All the numbers conputations are here.
@jiten's solution from the comment (https://math.stackexchange.com/questions/3739053/find-coordinates-of-point-in-mathbbr4/3739095#comment7716150_3739095) (I didn't quite get it):
Q.4 image, need coord. point $p$ in trapezoid with: A$(2,6,-3,9)$, B$(4,4,7,3)$, C$(8,2,7,-1)$, p$(x, y, z, w)$.
DV line BA$<-2, 2, -10, 6>$.
Param. form point on line $r(t)= (4,4,7,3) + t(-2, 2, -10, 6) = (4-2t, 4+2t, 7-10t, 3 +6t), t\in \mathbb{R}$.

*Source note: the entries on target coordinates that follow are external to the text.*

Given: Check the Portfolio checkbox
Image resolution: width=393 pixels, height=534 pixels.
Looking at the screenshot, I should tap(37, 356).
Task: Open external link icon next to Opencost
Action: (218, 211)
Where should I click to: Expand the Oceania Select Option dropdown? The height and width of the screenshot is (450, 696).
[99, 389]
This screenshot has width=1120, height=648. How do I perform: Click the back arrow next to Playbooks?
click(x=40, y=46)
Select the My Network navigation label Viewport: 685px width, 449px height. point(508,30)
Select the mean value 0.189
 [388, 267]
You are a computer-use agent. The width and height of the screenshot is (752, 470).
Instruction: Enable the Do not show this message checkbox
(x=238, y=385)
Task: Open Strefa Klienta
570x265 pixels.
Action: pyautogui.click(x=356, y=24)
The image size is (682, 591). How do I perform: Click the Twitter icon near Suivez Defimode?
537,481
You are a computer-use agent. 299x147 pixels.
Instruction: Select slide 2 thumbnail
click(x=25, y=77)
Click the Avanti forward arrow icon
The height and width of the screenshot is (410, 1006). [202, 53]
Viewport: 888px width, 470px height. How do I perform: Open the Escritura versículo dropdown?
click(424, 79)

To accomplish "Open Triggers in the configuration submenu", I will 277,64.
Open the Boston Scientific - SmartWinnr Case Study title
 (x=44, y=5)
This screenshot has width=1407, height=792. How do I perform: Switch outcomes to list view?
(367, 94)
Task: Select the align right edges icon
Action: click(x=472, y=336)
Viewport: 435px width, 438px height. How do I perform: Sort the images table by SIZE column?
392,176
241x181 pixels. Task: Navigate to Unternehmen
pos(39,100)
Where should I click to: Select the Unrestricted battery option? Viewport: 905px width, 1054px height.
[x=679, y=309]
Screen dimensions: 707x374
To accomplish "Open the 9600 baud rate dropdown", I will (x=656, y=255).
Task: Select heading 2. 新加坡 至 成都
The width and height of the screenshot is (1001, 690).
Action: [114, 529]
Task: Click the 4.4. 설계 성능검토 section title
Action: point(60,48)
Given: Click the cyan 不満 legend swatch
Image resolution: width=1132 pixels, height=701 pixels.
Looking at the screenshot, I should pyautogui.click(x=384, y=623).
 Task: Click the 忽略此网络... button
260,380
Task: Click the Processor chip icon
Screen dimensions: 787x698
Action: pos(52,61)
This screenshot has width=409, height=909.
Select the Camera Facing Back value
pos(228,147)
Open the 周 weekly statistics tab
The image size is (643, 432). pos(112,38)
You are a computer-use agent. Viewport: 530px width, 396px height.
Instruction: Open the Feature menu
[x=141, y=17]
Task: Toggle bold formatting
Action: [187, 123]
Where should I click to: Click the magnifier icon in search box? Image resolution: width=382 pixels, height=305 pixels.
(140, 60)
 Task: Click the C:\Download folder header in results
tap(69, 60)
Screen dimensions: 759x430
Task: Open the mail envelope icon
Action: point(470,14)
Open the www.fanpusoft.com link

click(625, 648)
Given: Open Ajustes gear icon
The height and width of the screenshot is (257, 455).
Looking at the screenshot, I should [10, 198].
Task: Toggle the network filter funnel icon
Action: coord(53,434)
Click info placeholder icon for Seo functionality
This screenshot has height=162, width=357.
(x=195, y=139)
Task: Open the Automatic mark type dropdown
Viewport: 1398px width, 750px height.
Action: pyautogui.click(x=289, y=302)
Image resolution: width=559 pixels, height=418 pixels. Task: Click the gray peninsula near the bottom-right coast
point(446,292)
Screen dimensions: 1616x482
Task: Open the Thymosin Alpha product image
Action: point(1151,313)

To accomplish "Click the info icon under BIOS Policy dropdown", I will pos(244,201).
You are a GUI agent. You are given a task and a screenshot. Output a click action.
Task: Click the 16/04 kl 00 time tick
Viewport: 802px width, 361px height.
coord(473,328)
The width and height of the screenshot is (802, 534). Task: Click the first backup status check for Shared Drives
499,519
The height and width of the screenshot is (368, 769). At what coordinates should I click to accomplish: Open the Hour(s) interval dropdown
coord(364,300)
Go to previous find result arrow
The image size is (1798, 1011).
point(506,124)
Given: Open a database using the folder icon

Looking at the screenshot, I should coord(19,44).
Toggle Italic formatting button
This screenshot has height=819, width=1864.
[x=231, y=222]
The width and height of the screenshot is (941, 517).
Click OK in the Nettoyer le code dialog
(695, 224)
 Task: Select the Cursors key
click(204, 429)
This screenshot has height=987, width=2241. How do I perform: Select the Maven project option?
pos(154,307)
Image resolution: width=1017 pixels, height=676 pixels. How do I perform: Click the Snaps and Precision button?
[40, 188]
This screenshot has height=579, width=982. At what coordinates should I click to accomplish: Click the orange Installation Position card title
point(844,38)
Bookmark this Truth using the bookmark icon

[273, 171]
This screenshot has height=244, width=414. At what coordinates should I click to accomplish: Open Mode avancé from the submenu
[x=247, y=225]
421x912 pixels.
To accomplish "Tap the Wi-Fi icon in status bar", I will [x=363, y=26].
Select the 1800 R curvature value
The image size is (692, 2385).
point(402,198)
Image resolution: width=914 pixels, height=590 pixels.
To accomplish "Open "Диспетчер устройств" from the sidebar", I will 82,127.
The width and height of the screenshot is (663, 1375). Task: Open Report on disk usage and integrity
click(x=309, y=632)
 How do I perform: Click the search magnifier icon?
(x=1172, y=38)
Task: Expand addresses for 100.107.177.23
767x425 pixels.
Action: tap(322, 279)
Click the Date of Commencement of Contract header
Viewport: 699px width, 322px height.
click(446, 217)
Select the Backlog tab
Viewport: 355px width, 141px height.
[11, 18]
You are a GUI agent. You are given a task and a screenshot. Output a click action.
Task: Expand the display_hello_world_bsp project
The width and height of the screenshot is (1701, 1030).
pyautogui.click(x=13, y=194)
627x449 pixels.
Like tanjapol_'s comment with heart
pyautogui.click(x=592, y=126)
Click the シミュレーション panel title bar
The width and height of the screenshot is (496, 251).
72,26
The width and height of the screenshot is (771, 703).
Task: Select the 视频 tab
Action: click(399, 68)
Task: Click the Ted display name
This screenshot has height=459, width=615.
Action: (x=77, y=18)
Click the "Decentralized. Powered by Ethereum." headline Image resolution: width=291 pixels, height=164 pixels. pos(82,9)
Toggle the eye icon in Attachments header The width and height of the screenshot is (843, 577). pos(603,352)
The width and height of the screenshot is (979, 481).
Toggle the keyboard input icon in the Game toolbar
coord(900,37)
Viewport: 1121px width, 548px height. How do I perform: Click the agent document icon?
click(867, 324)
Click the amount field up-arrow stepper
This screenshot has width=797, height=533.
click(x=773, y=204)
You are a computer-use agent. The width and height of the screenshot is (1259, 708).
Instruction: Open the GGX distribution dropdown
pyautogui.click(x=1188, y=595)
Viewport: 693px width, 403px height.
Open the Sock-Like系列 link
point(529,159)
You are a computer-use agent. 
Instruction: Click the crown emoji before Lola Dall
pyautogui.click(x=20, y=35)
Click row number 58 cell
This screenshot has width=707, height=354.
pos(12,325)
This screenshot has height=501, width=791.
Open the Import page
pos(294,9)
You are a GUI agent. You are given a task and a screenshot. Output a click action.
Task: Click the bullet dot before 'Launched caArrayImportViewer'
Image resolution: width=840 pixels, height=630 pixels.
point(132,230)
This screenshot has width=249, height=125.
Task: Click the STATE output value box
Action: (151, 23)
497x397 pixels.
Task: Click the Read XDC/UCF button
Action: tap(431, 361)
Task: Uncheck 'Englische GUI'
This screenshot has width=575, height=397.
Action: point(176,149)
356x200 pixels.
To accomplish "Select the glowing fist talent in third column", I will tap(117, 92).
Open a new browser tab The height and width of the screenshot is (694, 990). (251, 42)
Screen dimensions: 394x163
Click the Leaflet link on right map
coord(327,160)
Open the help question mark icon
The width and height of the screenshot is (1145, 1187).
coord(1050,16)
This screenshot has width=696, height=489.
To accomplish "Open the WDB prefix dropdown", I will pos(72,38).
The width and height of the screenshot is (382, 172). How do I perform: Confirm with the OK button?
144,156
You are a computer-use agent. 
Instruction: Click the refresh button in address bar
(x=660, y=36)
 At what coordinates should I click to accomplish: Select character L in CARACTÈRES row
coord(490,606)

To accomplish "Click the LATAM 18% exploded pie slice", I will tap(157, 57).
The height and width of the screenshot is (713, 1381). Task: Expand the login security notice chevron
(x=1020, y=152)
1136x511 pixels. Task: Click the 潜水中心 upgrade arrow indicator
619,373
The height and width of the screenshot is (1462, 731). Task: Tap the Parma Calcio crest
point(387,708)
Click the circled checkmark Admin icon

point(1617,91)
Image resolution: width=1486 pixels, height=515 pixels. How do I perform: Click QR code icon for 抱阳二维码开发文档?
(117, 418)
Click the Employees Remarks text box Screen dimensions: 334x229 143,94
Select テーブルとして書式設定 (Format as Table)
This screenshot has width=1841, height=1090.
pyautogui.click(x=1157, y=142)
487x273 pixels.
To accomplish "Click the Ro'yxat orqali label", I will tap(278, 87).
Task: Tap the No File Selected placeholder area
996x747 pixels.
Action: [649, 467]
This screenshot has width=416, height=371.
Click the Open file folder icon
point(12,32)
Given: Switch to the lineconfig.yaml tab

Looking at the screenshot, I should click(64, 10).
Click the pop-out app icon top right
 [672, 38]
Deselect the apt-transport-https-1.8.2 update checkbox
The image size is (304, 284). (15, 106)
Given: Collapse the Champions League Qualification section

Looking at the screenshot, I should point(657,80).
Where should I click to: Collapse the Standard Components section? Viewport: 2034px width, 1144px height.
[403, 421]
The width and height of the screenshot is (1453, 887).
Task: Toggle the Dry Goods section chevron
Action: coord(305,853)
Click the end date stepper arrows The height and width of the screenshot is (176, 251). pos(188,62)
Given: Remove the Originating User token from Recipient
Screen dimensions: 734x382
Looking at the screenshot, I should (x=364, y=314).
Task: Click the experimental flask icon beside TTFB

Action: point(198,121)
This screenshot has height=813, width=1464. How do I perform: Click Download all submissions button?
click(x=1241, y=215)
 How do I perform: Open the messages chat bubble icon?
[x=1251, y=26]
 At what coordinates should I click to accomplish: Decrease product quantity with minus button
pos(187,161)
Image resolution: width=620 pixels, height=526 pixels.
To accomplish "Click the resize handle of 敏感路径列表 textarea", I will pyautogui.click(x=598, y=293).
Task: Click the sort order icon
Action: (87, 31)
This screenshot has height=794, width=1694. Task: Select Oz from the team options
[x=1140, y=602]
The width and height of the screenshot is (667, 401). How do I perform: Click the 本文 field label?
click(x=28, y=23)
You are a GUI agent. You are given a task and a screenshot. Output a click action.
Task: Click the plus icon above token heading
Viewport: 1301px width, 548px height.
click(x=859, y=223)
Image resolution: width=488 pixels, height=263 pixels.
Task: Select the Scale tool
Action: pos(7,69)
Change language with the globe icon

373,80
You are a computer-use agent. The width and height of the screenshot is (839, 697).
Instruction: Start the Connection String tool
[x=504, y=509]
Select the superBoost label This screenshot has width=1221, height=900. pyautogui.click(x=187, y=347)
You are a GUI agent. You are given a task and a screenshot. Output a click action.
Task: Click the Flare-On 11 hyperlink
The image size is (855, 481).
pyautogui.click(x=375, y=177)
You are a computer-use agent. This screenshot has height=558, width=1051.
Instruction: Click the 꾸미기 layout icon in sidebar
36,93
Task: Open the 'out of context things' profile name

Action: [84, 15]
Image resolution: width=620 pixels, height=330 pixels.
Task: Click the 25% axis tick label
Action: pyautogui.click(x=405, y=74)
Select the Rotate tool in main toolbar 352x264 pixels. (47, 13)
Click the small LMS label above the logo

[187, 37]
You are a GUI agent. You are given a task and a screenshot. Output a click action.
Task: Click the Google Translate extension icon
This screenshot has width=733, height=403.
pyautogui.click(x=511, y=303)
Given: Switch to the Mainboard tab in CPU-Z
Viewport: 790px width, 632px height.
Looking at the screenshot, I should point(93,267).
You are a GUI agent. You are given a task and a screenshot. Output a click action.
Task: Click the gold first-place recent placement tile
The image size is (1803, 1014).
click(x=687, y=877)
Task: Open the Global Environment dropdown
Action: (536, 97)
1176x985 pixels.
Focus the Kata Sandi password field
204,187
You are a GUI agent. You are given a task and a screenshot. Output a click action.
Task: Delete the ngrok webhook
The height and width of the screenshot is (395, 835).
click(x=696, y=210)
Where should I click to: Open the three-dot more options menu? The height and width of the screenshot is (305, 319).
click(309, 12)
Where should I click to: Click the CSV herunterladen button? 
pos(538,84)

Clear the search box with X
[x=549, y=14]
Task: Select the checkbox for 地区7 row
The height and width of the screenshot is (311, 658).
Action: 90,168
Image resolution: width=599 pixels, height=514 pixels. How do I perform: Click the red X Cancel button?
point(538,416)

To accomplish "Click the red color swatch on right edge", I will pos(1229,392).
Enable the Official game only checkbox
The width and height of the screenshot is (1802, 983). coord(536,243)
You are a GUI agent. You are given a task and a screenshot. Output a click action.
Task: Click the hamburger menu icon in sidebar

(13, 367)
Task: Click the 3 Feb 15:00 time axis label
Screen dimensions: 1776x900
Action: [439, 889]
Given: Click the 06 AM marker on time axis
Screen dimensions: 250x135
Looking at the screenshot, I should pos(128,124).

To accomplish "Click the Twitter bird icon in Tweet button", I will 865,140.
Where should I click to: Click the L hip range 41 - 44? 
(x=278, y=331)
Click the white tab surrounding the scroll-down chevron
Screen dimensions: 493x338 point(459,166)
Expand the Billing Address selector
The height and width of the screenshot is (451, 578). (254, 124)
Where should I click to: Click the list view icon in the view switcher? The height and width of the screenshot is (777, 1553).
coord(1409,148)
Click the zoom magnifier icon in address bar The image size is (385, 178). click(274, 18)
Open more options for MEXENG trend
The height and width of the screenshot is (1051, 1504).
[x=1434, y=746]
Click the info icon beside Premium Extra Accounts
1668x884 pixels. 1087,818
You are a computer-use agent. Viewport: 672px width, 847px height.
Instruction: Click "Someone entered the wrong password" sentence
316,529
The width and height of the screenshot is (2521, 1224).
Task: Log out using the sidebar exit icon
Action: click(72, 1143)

Also, for line pC $r_1(t) = (8,2,7,-1) + s(-2, 2, -10, 6) = (8-2s, 2+2s, 7-10s, 3 +6s), s\in \mathbb{R}$;
with $s=1$ for vertex p $(8-2s, 2+2s, 7-10s, 3 +6s)\implies (6, 4, -3, 9)$.
Need verify by addl eqns. Say, find intersection lines Ap, Cp; with DV line Cp $= <x-8, y-2, z-7, w +1>$, of line Ap $=<x-2, y-6, z+3, w-9>$. But, not working.